La note d'UBS est dégradée, Credit Suisse visé aussi

A versus A+. C'est la glissade accusée par UBS.

 La faute à l'agence de notation américaine Standard & Poor's (S&P) qui, dans le contexte actuel extrêmement nerveux, a eu le bon goût de réévaluer les 37 établissements bancaires les plus importants au monde. Résultat: des dizaines de banques dégringolent conjointement à UBS. Parmi elles, Bank of America, Goldman Sachs, JPMorgan Chase, Morgan Stanley, Citigroup ou encore Wells Fargo. Voilà pour le côté américain. Mais l'agence a aussi lorgné outre-Atlantique. Du côté de chez nous, sont touchées les banques espagnole Banco Bilbao Vizcaya Argentaria, britannique Barclays (A contre A +, comme UBS), néerlandaise Rabobank (AA contre triple A).

Et ce n'est pas fini: "Les notes des banques qui ont été placées sous surveillance "seront de nouveau évaluées sous 90 jours", précise S&P.

A Pékin, tout va bien

En revanche, du côté chinois, la tendance est inverse. S&P a relevé la note des banques publiques chinoises. Pourquoi? Elles sont mieux à même d'être soutenues par le gouvernement, le cas échéant, ce qui diminue la possibilité qu'elles fassent faillite. Bank of China a ainsi vu sa note passer à A contre A-, et China Construction Bank à A contre A-. L'agence considère a contrario que les Etats européens ne voleront pas au secours de leurs banques à la première alarme car beaucoup l'ont déjà fait. Le capital confiance est ainsi entamé.

L'autre agence de notation très influente, Moody's, est du même avis. Hier, elle a ainsi annoncé son intention de réviser à la baisse d'un à deux crans la note de la dette subordonnée de... 88 banques de 15 pays. Elle estime aussi que les Etats européens ont déjà donné: «Credit Suisse et UBS sont inclus dans la liste parce que nous révisons le soutien des gouvernements aux banques non seulement dans l'Union européenne mais aussi dans les pays très intégrés à l'UE» confie ce jour la senior vice-présidente de Moody's Elisabeth Rudman, à nos confrères du Temps.

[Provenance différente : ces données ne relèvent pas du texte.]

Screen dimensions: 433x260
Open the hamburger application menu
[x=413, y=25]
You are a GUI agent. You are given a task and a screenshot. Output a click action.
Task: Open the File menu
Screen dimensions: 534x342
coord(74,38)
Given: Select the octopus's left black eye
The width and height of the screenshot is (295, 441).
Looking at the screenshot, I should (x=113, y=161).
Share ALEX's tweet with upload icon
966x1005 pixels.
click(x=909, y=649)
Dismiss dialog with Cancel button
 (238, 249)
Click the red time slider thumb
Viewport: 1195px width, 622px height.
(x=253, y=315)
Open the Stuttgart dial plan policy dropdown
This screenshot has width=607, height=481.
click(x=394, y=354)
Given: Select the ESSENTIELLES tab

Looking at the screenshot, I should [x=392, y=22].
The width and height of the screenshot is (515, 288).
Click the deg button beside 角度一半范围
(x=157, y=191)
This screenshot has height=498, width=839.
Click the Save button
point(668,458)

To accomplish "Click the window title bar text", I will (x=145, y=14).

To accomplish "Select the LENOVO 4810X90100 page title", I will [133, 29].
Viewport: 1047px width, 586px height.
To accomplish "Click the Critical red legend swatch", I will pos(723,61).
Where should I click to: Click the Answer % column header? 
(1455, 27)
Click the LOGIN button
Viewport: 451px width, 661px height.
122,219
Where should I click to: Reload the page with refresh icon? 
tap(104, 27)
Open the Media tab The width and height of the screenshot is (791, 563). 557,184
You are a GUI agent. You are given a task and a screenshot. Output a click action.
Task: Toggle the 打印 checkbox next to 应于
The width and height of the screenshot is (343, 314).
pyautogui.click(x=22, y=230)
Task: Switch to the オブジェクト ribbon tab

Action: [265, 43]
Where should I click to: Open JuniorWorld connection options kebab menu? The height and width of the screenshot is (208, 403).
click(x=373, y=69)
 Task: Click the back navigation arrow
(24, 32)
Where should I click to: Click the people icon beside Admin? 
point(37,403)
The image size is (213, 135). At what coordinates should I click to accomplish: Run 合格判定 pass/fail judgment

Mais côté suisse, les nouvelles ne sont pas si mauvaises que cela, comparé au reste de l'Europe. Les établissements suisses sont mieux capitalisés qu'ailleurs dans le Vieux-Continent. Leurs arrières sont donc mieux assurés en cas de risque accru. De surcroît, leur marge de manoeuvre est bien plus importante que celle des banques européennes, toutes arrimées à la Banque centrale européenne (BCE) quand Credit Suisse et UBS n'ont -pour l'heure- qu'à claquer des doigts pour lever des fonds sur les marchés.